Stored records
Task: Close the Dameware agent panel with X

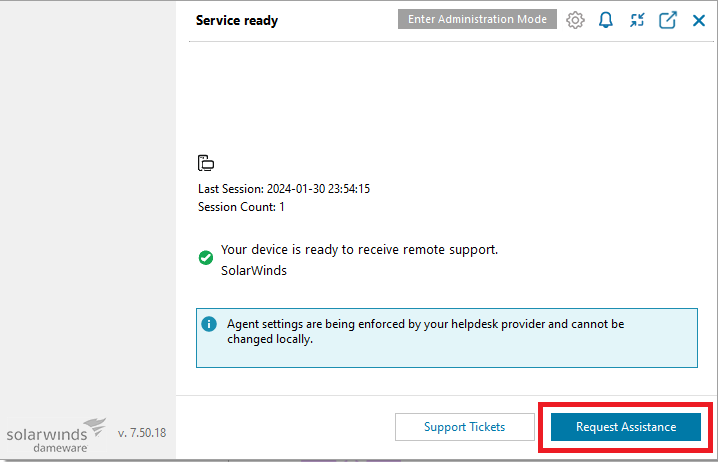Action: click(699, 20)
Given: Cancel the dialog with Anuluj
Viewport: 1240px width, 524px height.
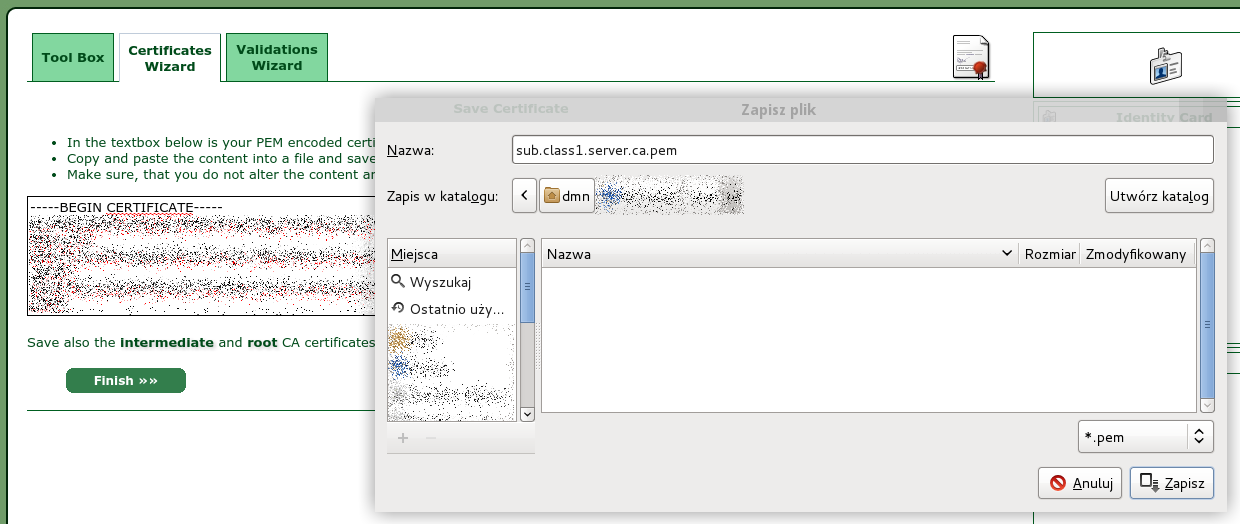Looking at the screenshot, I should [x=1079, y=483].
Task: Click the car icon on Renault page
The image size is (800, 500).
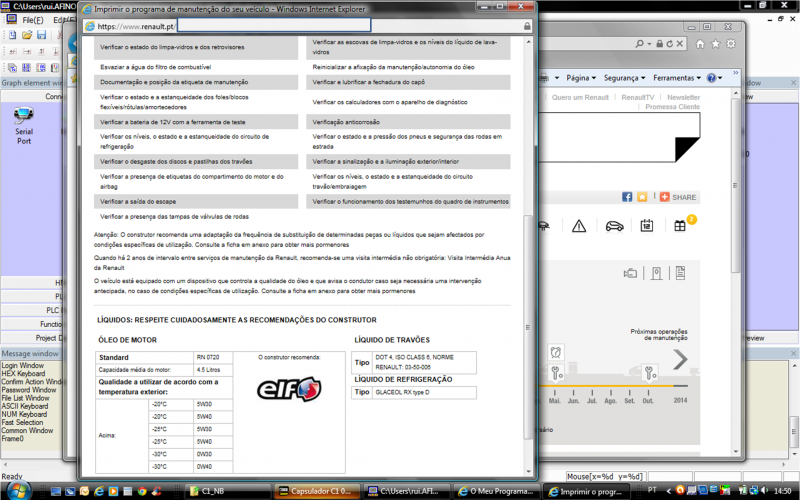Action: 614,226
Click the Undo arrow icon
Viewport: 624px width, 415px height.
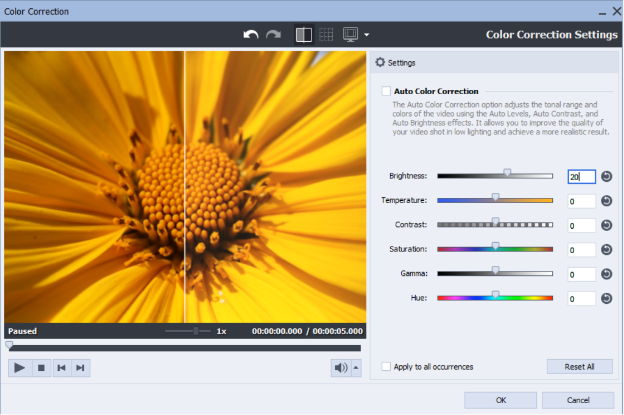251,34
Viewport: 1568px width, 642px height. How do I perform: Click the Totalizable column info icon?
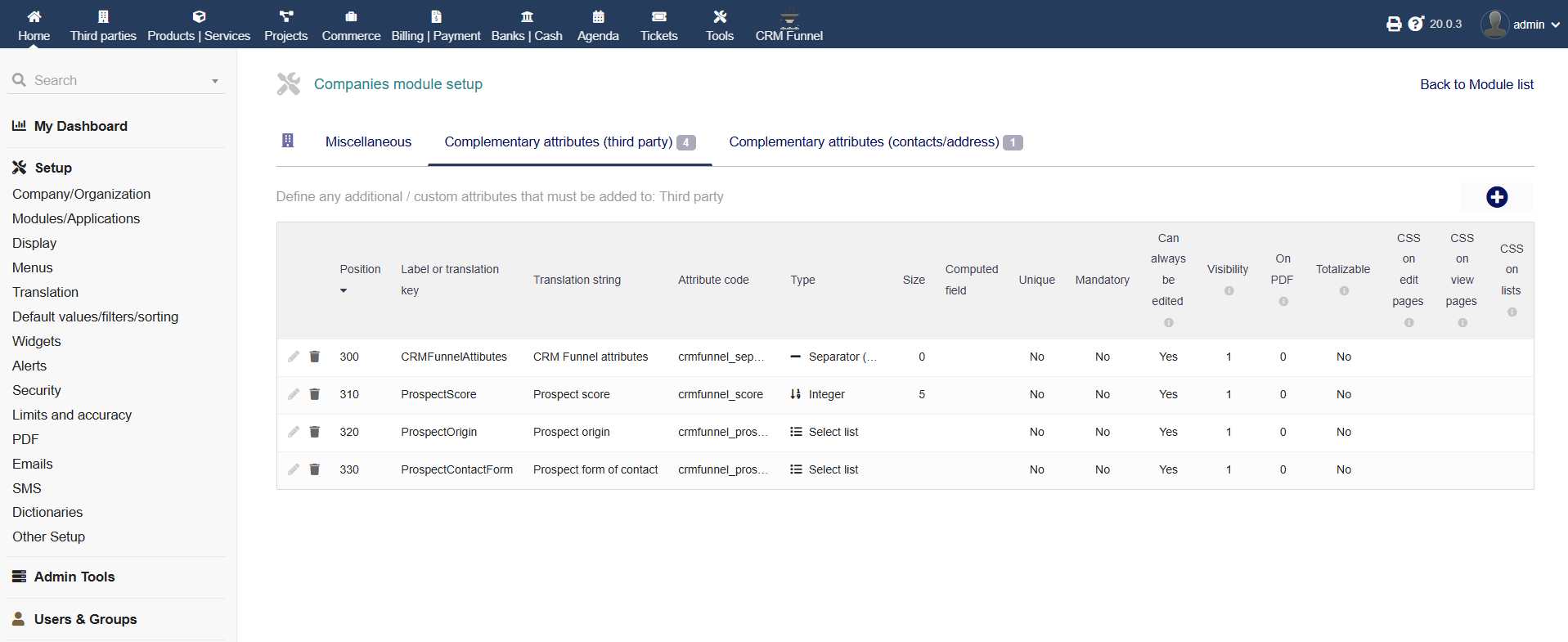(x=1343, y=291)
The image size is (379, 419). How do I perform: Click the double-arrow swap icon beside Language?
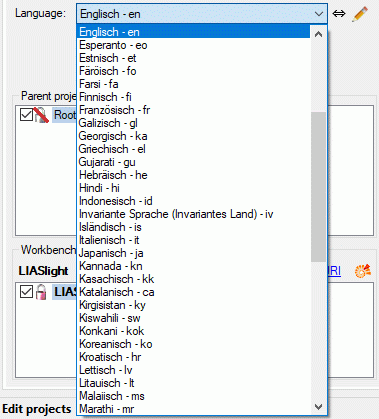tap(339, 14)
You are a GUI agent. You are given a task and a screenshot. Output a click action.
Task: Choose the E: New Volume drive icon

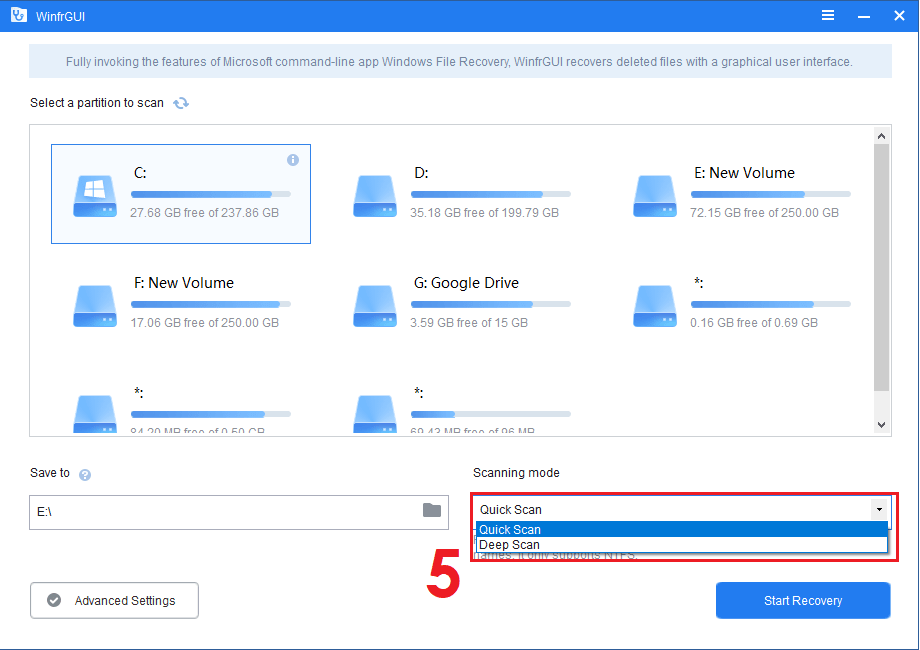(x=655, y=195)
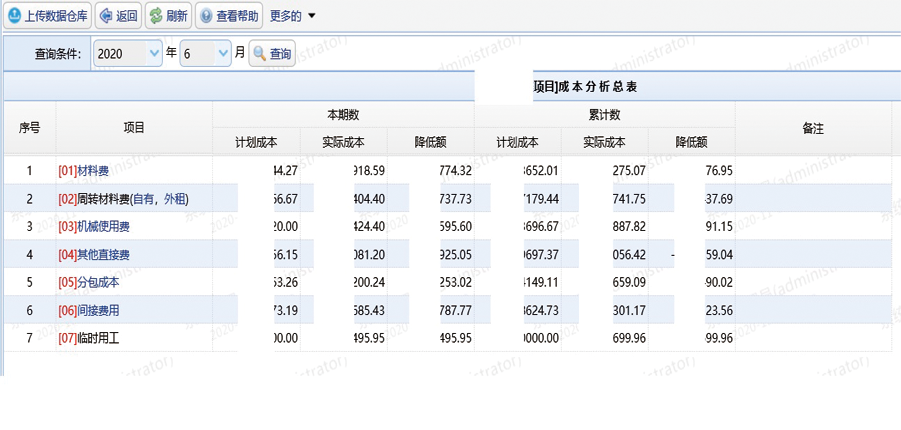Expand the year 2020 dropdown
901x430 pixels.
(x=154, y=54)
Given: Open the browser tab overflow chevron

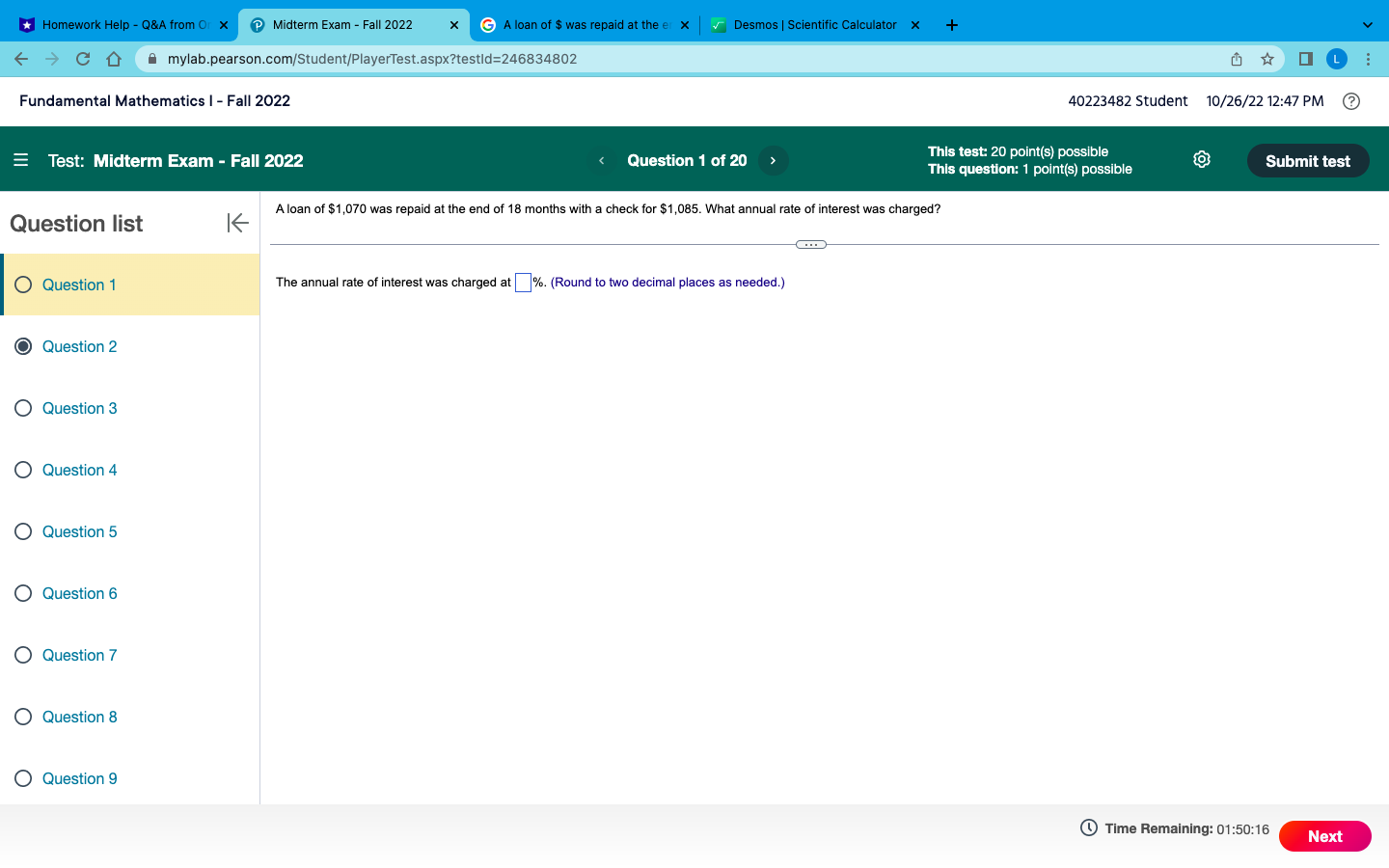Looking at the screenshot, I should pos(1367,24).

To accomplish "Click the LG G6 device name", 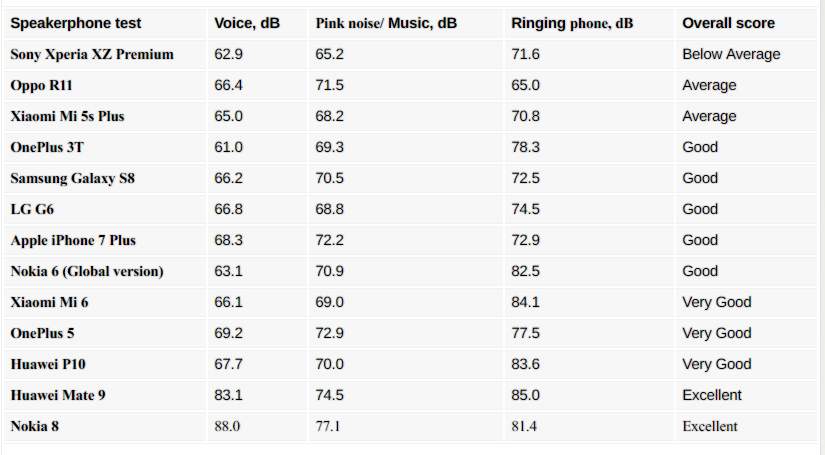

## Aim of the task
Please repeat every record exactly as it stands, leaving out any pictures.

## Task result
Task: Close the Dameware agent panel with X

Action: click(699, 20)
Given: Cancel the dialog with Anuluj
Viewport: 1240px width, 524px height.
Looking at the screenshot, I should [x=1079, y=483].
Task: Click the car icon on Renault page
The image size is (800, 500).
Action: 614,226
Click the Undo arrow icon
Viewport: 624px width, 415px height.
251,34
Viewport: 1568px width, 642px height. How do I perform: Click the Totalizable column info icon?
(x=1343, y=291)
The image size is (379, 419). How do I perform: Click the double-arrow swap icon beside Language?
tap(339, 14)
You are a GUI agent. You are given a task and a screenshot. Output a click action.
Task: Choose the E: New Volume drive icon

(x=655, y=195)
Expand the year 2020 dropdown
901x430 pixels.
(x=154, y=54)
Given: Open the browser tab overflow chevron

Looking at the screenshot, I should pos(1367,24).

To accomplish "Click the LG G6 device name", 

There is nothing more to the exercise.